In the non-Abelian case, the transformation law is
$$
\psi \to e^{ i \theta^a T^a } \psi
$$
Here $\theta^a$ are the parameters for the transformation (analogous to $\theta$ in the $U(1)$ case) and the generators $T^a$ are the generators in the representation under which $\psi$ transforms (analogous to $n$ in the $U(1)$ case).
As an example, if the group is $SU(2)$ then

*

*If $\psi$ transforms in the trivial representation, then $T^a = 0$.


*If $\psi$ transforms in the fundamental representation, then $T^a = \frac{1}{2} \sigma^a$ where $\sigma^a$ are the Pauli matrices.

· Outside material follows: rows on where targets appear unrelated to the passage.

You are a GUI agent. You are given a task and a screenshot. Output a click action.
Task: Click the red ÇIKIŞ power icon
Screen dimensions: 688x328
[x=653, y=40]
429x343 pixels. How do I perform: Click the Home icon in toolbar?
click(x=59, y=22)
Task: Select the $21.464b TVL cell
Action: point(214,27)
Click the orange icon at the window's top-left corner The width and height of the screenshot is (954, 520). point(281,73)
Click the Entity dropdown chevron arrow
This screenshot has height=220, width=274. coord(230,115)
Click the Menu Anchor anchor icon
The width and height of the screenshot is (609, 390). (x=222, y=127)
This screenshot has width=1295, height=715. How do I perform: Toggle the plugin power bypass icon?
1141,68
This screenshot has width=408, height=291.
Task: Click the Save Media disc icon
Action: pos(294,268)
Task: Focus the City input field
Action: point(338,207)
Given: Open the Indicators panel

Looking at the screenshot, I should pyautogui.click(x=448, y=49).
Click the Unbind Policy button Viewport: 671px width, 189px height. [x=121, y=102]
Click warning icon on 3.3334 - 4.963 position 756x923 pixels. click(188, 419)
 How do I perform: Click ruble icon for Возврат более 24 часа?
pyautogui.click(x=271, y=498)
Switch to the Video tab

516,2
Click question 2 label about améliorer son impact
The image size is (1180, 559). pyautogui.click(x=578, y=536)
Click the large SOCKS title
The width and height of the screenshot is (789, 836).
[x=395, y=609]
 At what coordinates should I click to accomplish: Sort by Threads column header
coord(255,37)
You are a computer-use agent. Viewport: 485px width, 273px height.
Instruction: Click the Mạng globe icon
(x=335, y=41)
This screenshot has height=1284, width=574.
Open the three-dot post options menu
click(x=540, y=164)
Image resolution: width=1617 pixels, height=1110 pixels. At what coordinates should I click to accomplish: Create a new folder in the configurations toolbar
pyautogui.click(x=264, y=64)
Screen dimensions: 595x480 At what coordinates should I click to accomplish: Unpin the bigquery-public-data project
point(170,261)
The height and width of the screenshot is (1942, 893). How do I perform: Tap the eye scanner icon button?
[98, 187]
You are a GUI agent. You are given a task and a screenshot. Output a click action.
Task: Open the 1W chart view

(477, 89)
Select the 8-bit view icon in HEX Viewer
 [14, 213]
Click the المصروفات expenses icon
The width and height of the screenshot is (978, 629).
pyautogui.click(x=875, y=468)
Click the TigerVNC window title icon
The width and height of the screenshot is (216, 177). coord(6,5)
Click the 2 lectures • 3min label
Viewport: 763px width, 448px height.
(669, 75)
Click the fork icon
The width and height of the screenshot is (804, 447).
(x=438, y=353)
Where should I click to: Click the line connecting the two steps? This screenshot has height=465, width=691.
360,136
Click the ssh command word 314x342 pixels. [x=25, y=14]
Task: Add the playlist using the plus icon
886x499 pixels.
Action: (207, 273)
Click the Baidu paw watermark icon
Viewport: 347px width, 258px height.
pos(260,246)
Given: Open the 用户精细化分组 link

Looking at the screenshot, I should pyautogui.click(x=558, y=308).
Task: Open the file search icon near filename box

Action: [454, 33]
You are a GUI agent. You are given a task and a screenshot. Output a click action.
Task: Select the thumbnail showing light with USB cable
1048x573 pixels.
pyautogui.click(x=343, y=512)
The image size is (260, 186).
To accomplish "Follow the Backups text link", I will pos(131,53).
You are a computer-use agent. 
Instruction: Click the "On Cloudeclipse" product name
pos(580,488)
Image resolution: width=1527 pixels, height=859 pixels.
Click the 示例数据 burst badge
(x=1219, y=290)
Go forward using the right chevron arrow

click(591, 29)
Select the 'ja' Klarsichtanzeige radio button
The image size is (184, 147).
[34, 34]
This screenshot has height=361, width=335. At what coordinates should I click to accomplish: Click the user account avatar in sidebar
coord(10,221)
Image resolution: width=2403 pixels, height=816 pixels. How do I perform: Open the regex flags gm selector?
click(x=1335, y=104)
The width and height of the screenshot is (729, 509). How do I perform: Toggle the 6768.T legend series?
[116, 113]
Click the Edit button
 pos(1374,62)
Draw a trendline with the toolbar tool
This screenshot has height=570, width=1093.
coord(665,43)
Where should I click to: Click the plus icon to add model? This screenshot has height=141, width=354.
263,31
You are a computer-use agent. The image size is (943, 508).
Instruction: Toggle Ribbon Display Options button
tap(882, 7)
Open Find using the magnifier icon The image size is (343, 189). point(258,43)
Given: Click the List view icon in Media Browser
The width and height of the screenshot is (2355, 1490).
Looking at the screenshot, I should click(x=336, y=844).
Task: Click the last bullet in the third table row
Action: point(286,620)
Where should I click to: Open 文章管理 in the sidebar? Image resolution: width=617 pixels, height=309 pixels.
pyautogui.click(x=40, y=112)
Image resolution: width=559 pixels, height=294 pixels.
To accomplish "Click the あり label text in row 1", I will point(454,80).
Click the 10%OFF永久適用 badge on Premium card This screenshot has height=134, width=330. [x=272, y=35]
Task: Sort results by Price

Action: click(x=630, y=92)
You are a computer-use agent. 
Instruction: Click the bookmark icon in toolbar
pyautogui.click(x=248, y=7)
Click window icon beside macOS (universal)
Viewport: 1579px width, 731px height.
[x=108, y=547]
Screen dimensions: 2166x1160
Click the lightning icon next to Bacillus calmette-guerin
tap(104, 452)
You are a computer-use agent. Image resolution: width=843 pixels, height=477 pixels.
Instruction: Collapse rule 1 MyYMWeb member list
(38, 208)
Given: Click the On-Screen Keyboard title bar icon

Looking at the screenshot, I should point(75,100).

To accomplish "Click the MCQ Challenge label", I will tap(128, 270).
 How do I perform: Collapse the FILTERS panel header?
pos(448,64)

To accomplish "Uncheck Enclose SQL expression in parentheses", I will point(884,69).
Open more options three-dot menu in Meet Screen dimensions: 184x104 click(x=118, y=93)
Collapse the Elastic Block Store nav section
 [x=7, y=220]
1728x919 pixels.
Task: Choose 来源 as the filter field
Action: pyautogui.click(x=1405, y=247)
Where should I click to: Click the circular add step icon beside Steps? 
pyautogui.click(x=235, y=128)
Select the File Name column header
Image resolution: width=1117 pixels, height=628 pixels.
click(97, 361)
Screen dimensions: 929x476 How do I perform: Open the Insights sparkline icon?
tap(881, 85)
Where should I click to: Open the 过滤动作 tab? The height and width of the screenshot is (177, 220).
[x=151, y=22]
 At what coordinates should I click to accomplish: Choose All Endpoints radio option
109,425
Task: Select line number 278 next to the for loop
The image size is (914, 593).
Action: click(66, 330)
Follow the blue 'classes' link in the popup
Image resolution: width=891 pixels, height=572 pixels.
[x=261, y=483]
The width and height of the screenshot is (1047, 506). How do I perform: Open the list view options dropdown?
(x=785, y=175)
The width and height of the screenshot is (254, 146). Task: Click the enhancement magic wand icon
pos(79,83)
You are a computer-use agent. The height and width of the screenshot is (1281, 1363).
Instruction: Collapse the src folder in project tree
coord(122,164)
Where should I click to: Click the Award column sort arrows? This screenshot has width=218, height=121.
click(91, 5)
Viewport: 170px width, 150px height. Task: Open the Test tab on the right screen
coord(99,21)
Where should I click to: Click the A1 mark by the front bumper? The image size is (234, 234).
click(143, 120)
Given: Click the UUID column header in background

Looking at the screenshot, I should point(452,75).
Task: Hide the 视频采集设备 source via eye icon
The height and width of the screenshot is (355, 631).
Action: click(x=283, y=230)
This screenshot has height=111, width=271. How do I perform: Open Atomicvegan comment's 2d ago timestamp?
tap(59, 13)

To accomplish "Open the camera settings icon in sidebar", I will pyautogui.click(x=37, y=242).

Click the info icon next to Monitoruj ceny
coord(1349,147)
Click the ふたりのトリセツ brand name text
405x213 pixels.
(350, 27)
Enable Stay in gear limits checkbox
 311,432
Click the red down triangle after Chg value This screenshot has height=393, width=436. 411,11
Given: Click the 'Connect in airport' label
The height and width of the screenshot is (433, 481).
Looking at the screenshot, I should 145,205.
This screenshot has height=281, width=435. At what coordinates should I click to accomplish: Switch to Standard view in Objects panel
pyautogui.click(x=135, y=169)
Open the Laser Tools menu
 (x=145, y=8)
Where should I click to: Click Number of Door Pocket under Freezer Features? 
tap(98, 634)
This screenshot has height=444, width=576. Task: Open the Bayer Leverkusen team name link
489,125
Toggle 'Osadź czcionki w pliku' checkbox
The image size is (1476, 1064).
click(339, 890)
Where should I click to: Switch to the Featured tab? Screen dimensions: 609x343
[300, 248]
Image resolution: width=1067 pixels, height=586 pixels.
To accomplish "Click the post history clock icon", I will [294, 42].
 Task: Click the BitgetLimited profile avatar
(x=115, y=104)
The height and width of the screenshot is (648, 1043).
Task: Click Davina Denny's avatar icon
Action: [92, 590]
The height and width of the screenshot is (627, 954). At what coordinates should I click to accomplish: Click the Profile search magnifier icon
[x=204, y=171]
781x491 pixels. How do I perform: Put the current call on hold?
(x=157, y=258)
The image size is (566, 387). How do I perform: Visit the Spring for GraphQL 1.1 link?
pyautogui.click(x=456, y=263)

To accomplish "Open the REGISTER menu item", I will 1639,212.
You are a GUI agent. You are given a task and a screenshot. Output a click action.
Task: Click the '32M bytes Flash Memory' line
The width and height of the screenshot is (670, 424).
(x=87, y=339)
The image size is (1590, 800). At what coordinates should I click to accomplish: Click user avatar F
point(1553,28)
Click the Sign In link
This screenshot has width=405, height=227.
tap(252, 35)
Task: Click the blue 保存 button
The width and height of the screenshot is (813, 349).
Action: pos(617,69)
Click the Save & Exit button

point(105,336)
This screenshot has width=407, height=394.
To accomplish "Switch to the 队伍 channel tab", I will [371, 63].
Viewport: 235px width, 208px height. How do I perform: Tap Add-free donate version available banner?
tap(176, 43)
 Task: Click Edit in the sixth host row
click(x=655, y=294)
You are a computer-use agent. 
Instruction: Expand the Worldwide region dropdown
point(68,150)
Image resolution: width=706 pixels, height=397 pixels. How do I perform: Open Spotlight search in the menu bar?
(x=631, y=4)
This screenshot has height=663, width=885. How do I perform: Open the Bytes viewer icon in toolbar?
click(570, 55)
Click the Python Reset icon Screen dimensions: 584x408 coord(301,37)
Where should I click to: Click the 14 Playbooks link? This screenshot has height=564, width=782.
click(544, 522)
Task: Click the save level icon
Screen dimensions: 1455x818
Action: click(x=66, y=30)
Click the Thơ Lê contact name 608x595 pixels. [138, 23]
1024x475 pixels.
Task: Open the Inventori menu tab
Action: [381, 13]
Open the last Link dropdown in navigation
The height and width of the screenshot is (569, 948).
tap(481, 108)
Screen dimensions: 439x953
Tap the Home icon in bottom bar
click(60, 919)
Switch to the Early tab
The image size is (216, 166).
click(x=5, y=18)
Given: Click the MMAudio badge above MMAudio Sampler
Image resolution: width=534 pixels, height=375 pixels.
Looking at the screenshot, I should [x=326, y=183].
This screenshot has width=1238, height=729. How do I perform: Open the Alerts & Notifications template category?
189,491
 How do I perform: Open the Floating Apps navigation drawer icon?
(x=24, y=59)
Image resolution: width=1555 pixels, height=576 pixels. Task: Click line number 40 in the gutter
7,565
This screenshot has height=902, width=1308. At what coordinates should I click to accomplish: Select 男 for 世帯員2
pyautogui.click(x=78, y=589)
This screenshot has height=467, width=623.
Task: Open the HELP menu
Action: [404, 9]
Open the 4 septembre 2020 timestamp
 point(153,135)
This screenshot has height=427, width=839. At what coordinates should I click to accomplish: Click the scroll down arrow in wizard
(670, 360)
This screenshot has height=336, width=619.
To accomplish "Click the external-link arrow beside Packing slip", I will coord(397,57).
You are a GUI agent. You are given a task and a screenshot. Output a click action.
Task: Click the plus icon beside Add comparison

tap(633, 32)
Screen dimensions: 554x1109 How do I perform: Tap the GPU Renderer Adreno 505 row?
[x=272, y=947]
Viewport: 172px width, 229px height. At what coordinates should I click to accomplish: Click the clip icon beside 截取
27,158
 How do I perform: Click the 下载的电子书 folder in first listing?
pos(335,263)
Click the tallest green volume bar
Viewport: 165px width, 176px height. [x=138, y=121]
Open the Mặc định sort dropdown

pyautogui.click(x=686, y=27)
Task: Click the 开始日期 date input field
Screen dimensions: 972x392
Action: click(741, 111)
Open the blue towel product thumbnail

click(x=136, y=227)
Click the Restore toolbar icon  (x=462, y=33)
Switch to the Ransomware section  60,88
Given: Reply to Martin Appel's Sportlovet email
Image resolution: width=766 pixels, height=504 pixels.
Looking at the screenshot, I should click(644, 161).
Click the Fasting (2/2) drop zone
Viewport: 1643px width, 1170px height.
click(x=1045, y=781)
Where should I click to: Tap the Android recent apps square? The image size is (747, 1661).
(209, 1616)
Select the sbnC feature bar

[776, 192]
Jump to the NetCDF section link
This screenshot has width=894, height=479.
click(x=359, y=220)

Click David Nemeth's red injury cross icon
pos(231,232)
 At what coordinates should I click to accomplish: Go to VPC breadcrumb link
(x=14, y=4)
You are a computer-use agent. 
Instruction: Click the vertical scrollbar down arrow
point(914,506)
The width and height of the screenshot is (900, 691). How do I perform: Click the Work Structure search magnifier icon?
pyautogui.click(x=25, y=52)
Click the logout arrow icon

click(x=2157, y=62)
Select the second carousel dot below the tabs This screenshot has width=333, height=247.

*If $\psi$ transforms in the adjoint representation, then
$$
T^1 = \left(
\begin{array}{ccc}
 0 & 0 & 0 \\
 0 & 0 & -i \\
 0 & i & 0 \\
\end{array}
\right) , \qquad T^2 = \left(
\begin{array}{ccc}
 0 & 0 & i \\
 0 & 0 & 0 \\
 -i & 0 & 0 \\
\end{array}
\right) , \qquad T^3 = \left(
\begin{array}{ccc}
 0 & -i & 0 \\
 i & 0 & 0 \\
 0 & 0 & 0 \\
\end{array}
\right) . 
$$
One can similarly write down all the matrices for $SU(3)$ as well but it's longer so I won't bother here (see here).
To make my point once again - the ``charge'' of any particle always corresponds to its representation under the symmetry group. For the $U(1)$ group, representations are labelled by one integer $n$ so we call $n$ the electric charge. In the non-Abelian case, representations are not labelled by just one integer so the labelling is not so simple. In this case, we simply give a name to the representation. Using this language, we would say that the color charge of a quark is "fundamental" and the color charge of a gluon is "adjoint".
Within a representation, there are many states! Again, in $U(1)$ case representations are one-dimensional, so each representation contains just ONE (unique) state. Therefore, apart from the integer $n$ no other information is required to describe this state.
In the non-abelian case, representations are higher dimensional, so in order to describe the state of the particle, one needs more information than just its representation - we need to specify the exact vector. So the color charge of a quark is "fundamental" and its color charge state can be red, green, or blue (or superposition thereof).